Description of the task. Filter the entries, keeping every line with the word "Google".

Source data.

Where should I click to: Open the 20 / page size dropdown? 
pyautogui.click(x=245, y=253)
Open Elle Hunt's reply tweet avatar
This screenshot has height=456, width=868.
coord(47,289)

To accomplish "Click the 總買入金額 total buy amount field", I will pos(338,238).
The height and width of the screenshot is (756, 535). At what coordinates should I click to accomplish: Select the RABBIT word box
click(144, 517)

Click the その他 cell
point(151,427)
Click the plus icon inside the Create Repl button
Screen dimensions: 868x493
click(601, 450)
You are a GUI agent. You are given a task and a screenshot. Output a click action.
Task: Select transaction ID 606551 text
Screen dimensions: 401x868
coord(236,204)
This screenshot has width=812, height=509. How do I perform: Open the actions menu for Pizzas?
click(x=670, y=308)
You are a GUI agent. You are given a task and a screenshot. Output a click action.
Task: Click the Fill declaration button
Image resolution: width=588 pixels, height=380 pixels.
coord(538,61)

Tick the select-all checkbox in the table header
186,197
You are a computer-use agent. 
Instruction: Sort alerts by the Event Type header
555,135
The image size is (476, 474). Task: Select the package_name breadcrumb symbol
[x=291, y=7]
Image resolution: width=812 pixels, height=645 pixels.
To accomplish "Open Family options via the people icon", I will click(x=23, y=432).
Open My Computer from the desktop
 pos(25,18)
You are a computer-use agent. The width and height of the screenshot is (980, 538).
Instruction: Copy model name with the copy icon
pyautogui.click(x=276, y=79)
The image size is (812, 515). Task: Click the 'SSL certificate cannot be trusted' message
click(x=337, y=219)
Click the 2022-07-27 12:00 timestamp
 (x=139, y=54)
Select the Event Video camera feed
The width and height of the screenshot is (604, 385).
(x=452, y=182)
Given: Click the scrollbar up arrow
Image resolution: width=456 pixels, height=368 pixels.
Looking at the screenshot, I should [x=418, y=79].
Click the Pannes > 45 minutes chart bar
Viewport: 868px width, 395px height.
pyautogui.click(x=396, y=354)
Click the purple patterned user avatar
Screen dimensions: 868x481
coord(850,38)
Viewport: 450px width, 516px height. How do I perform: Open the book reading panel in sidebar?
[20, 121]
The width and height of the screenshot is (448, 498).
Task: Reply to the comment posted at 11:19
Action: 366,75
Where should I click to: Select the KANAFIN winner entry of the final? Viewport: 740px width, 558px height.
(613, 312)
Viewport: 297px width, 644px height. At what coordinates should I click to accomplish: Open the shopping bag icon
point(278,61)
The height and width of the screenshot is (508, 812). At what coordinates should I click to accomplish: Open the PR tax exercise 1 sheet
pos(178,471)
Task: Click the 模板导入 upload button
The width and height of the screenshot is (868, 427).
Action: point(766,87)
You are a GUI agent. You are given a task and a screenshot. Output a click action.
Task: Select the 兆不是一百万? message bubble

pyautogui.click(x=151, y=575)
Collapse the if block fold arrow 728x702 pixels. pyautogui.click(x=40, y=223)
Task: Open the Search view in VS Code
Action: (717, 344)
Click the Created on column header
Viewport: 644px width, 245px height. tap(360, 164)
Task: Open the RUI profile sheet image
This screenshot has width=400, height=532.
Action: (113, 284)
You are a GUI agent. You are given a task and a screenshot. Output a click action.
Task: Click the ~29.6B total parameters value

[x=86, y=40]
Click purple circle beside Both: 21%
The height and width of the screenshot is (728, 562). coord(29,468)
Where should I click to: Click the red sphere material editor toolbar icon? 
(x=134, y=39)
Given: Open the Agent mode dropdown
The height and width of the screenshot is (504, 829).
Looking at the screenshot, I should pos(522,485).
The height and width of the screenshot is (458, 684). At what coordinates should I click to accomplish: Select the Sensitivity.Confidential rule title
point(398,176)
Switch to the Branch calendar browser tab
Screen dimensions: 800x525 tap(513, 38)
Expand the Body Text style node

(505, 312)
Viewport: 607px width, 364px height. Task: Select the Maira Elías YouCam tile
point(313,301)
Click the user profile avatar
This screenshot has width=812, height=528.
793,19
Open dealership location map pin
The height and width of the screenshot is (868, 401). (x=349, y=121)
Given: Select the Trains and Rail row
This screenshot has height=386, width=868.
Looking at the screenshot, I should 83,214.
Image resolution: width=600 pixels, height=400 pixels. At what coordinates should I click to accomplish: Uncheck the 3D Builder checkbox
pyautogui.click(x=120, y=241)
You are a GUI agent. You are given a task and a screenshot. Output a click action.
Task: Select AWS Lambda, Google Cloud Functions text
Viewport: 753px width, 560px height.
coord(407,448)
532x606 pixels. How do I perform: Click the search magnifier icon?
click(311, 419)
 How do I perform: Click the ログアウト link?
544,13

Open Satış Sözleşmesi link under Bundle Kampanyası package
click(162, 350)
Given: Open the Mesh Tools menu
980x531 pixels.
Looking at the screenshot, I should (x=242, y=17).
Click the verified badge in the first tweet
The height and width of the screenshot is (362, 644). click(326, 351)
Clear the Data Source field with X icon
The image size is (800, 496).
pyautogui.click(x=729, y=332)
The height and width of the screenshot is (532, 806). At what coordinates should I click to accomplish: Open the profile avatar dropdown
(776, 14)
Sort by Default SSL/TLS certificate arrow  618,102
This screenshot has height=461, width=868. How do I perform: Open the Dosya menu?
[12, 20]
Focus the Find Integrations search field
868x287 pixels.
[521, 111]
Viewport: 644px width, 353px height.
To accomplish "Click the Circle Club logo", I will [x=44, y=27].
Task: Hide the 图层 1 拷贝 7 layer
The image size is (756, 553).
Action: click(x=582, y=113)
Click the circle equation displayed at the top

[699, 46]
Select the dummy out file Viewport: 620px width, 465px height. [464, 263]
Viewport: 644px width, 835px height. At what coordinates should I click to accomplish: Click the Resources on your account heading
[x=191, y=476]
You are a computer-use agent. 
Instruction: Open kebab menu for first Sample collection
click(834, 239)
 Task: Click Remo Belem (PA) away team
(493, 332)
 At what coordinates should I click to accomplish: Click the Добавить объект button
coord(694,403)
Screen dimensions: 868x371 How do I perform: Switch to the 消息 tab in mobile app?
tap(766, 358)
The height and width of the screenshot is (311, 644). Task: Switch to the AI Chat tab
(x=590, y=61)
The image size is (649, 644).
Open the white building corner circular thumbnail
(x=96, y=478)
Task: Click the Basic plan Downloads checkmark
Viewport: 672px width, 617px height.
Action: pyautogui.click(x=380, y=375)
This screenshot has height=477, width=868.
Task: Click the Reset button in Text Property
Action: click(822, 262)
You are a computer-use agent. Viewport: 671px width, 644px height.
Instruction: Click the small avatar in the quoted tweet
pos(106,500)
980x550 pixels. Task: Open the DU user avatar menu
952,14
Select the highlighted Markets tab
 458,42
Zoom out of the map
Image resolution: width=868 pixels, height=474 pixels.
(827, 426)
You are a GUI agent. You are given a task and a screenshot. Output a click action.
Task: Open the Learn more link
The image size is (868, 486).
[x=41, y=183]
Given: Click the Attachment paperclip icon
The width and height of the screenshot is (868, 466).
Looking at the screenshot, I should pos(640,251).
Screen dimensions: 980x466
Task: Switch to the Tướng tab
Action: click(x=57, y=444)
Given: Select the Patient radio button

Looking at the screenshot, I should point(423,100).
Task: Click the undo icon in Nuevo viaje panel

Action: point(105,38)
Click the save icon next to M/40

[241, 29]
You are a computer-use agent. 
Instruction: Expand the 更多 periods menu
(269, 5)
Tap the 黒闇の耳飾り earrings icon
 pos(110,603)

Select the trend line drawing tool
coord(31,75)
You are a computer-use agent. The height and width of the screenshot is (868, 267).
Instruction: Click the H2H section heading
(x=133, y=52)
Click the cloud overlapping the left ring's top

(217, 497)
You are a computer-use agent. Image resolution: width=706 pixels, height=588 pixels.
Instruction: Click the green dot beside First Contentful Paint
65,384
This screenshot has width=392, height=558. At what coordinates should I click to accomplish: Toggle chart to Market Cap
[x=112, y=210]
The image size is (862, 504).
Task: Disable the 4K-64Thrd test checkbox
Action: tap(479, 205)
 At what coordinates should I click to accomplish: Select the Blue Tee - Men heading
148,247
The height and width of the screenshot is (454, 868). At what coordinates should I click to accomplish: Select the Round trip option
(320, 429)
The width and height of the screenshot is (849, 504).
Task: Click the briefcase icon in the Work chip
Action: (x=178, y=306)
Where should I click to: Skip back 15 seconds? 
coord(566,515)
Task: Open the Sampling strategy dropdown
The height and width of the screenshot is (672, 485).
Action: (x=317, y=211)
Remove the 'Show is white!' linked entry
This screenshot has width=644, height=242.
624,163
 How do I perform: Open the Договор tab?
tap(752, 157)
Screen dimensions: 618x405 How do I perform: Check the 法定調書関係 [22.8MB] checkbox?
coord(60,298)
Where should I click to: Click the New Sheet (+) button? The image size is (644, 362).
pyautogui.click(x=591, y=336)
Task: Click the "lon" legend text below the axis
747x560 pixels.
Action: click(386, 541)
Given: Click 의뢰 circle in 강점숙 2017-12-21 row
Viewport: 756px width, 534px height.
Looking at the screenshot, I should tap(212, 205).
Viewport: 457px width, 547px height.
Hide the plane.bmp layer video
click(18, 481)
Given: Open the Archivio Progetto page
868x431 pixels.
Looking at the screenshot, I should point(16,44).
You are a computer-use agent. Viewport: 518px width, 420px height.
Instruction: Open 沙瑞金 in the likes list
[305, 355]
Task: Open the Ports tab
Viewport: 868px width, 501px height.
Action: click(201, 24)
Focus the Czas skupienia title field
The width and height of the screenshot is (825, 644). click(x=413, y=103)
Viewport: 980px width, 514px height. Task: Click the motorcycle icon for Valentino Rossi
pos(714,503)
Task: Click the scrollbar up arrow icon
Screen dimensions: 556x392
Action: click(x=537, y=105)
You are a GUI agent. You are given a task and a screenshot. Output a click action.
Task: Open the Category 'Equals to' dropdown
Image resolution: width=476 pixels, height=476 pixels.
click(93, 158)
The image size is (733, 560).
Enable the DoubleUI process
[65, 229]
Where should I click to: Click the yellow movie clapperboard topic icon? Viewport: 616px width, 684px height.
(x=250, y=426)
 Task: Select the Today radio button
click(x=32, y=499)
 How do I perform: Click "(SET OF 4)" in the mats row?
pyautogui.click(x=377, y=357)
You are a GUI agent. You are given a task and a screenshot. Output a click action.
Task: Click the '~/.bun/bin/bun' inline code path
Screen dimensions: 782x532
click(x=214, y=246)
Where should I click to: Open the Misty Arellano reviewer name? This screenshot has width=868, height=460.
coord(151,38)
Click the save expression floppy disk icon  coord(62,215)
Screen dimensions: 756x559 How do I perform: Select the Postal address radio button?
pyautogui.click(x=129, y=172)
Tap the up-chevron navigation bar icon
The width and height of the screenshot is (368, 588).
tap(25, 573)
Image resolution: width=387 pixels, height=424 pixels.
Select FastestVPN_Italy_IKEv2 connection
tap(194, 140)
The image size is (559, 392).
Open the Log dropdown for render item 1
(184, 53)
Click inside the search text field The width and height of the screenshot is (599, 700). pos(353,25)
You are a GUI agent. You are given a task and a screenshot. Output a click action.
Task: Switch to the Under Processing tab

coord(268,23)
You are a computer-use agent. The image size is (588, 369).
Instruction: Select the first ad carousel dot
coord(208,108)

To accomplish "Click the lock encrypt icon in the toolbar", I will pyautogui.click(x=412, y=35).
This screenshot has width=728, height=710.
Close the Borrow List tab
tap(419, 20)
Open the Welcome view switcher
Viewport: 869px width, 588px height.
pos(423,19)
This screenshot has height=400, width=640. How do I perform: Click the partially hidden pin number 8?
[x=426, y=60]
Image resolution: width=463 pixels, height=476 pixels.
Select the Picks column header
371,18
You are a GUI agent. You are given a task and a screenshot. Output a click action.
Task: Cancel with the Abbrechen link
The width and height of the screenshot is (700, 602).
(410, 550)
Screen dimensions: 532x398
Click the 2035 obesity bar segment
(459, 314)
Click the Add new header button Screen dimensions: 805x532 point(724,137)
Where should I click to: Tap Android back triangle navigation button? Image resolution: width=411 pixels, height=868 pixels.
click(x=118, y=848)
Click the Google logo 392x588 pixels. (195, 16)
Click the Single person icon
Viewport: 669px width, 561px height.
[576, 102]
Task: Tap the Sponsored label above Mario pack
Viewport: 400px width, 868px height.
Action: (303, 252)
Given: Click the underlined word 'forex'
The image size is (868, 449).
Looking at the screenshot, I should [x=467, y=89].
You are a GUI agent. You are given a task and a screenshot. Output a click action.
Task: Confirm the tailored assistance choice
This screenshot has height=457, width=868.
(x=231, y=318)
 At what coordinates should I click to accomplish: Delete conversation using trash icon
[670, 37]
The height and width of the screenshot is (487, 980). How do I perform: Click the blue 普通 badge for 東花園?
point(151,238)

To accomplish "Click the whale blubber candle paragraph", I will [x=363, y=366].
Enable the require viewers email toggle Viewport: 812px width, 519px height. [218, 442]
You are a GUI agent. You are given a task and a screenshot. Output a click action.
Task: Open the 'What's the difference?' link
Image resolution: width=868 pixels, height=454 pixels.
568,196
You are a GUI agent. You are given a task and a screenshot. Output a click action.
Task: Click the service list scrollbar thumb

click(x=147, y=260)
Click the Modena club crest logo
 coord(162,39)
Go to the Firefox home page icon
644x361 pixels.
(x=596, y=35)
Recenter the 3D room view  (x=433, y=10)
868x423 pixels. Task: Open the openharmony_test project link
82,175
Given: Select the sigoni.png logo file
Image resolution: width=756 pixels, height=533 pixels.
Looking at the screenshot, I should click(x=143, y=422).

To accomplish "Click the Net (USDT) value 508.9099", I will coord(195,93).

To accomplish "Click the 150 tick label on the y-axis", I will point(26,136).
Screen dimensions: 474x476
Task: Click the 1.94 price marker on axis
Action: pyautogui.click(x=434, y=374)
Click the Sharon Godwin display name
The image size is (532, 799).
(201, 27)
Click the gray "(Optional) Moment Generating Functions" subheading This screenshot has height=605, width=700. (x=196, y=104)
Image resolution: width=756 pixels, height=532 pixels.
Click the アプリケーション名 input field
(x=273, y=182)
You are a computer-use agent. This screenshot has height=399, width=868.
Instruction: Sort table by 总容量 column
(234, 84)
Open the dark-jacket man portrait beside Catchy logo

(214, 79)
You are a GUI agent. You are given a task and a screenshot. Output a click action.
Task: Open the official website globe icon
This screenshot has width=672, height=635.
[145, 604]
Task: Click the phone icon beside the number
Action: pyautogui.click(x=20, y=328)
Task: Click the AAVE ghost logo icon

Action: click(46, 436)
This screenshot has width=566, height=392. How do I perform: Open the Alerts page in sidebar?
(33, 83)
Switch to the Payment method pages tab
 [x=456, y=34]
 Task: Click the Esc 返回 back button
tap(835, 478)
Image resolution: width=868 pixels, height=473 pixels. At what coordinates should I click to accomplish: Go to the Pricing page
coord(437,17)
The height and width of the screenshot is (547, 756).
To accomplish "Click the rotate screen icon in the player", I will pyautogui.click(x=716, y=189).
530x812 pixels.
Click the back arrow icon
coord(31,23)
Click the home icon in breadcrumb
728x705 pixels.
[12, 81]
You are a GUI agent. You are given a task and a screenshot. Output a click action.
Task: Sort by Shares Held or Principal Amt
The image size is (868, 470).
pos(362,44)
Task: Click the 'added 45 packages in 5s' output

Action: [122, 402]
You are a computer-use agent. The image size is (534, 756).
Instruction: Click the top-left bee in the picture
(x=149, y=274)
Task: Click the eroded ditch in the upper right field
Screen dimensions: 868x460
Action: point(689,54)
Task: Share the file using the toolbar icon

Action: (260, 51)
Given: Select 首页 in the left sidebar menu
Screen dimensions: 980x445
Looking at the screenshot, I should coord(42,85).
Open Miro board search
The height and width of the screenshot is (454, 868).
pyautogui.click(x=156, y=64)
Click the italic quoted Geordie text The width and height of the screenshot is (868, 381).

Task response.
Task: Select AWS Lambda, Google Cloud Functions text
Click the Google logo 392x588 pixels. (195, 16)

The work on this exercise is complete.